Multistage cluster sampling technique was used for recruitment of study participants. Firstly, eight villages were selected randomly from a total of 39 villages using simple random sampling. The eight selected villages formed the primary sampling units out of which eight clusters (one cluster per village) were selected, also by simple random sampling. The clusters formed the secondary sampling units. From the clusters, households were selected using proportional allocation based on the population size in the given village. One cluster contained 180 households on average. One child was selected from each household. For households which had more than one eligible child within the age group 6–12 years, one child was selected randomly by lottery method. Children with physical deformities of limbs, spine, suffering from diseases and have mental defects were excluded.

Data collection

The questionnaire used for data collection was adopted from previous studies [14] and pre-tested prior to its use in this study.
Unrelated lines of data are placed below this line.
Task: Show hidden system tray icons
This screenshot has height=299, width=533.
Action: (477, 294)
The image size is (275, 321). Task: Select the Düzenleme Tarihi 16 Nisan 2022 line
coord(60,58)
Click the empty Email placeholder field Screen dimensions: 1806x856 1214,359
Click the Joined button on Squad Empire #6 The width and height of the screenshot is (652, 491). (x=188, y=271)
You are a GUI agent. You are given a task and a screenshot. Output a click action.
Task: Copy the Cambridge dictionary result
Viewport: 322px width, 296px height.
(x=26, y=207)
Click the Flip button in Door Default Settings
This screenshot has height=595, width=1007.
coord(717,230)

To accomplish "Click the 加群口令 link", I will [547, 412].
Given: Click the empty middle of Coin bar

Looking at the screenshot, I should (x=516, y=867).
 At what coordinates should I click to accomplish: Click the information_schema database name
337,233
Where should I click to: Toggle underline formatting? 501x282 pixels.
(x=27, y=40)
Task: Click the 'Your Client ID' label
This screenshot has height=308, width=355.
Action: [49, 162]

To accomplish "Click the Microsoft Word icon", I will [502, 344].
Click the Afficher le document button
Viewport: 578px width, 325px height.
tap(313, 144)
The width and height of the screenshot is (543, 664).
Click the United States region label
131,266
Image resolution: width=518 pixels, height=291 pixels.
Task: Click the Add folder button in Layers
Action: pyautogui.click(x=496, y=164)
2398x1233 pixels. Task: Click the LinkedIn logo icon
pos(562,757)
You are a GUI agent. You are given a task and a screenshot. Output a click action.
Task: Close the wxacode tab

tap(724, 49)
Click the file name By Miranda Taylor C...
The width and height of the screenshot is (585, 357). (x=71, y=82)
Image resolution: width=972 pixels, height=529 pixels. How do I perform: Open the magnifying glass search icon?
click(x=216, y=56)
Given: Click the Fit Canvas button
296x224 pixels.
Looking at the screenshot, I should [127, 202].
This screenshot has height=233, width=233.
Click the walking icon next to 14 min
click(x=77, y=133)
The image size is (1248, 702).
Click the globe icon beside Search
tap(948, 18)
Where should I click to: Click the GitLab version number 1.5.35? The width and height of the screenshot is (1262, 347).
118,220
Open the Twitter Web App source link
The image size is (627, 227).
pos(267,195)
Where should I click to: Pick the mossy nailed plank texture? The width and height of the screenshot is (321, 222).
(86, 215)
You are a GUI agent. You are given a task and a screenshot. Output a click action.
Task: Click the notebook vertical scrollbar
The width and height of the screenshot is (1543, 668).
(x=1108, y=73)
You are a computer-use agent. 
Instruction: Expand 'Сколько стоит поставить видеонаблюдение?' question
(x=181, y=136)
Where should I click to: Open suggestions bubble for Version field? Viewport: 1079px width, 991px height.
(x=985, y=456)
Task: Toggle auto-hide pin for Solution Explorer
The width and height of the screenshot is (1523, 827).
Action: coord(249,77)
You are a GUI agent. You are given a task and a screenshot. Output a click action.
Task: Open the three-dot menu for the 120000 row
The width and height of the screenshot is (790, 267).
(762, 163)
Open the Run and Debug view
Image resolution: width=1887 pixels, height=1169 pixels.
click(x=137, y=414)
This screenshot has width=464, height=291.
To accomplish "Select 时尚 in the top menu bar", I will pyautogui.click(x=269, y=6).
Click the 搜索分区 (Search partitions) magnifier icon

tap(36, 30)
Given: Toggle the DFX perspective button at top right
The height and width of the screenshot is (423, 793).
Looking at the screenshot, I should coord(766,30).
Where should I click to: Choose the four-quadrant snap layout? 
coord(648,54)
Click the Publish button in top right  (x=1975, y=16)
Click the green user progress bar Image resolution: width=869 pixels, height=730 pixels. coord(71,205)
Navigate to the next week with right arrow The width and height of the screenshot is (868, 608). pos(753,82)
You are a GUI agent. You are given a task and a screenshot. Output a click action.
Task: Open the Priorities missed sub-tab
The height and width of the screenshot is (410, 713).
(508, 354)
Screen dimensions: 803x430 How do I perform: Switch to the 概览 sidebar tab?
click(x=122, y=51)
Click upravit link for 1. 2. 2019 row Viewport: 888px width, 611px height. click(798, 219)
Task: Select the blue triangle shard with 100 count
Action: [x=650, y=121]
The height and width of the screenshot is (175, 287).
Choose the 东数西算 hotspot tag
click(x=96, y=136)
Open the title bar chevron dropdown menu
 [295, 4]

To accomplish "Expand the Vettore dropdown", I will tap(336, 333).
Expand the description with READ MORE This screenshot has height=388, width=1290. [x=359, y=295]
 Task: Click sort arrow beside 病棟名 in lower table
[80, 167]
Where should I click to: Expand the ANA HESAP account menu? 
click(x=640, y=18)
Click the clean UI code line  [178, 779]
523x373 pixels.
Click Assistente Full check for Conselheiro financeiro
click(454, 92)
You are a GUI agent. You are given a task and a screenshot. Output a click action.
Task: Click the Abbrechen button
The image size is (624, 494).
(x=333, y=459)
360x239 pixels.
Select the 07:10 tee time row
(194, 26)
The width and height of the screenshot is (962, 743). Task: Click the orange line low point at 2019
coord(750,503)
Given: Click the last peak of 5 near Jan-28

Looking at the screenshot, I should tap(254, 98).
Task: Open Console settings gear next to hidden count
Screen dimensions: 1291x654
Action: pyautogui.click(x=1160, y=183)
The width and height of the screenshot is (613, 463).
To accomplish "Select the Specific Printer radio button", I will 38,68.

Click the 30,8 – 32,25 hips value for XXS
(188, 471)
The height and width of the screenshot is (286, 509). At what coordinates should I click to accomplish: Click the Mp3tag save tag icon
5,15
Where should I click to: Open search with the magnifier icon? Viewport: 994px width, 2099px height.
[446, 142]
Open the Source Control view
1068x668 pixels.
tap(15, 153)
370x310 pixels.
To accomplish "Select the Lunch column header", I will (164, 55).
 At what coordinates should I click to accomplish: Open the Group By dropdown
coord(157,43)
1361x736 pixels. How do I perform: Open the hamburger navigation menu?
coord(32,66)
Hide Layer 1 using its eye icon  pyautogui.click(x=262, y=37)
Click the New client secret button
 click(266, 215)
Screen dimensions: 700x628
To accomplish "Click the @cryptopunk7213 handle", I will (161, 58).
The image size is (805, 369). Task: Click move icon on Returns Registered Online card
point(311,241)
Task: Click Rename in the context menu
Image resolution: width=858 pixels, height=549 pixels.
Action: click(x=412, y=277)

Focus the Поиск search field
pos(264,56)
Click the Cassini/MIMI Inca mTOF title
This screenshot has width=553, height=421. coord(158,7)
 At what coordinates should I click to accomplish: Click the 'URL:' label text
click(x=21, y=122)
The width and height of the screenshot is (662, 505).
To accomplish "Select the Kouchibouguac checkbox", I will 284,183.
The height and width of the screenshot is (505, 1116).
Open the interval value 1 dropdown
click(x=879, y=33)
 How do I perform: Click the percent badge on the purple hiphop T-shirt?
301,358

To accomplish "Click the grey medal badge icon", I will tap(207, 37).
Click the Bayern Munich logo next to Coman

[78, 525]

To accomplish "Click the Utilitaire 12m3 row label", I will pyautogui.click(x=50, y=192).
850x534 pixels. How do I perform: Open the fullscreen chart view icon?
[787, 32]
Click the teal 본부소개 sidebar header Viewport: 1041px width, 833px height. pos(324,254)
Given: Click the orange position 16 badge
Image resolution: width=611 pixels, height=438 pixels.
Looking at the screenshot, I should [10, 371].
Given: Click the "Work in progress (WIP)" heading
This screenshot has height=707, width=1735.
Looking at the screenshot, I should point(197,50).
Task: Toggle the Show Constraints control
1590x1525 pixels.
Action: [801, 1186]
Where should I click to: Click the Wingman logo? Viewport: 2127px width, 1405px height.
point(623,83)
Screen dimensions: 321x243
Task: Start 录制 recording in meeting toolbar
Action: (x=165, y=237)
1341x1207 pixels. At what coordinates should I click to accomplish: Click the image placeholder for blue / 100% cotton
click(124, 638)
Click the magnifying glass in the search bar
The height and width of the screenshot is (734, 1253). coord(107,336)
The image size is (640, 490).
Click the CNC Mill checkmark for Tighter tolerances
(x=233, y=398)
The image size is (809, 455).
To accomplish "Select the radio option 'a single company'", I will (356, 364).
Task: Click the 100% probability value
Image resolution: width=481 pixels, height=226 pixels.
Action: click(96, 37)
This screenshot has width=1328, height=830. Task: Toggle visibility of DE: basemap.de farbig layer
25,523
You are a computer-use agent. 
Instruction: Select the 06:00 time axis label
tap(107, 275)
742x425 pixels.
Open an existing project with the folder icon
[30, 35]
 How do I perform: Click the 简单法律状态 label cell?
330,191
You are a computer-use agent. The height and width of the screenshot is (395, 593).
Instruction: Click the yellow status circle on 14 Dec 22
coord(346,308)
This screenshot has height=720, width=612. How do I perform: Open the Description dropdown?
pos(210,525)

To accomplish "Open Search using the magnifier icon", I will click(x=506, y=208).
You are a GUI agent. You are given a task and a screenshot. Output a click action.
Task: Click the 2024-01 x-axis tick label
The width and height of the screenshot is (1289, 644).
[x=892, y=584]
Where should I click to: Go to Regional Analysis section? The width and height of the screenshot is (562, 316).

The questionnaire was first drafted in English language and then translated to Amharic language. Prior to data collection, the purpose of this study was explained to the study participants, their consent to participate was sought and were also informed that their participation in the study was totally voluntary.

The data collectors read out the questions loud and afterwards recorded the responses from the children/caregiver. Age of the child was calculated both from the child’s date of birth and date of interview, since the year of birth is frequently reported incorrectly. In events where birth dates are not recorded or known with certainty, the mother/caregiver was probed for the approximate date of birth based on a local events calendar. Anthropometric measurements were also taken for all children aged 6–12 years to assess their nutritional status.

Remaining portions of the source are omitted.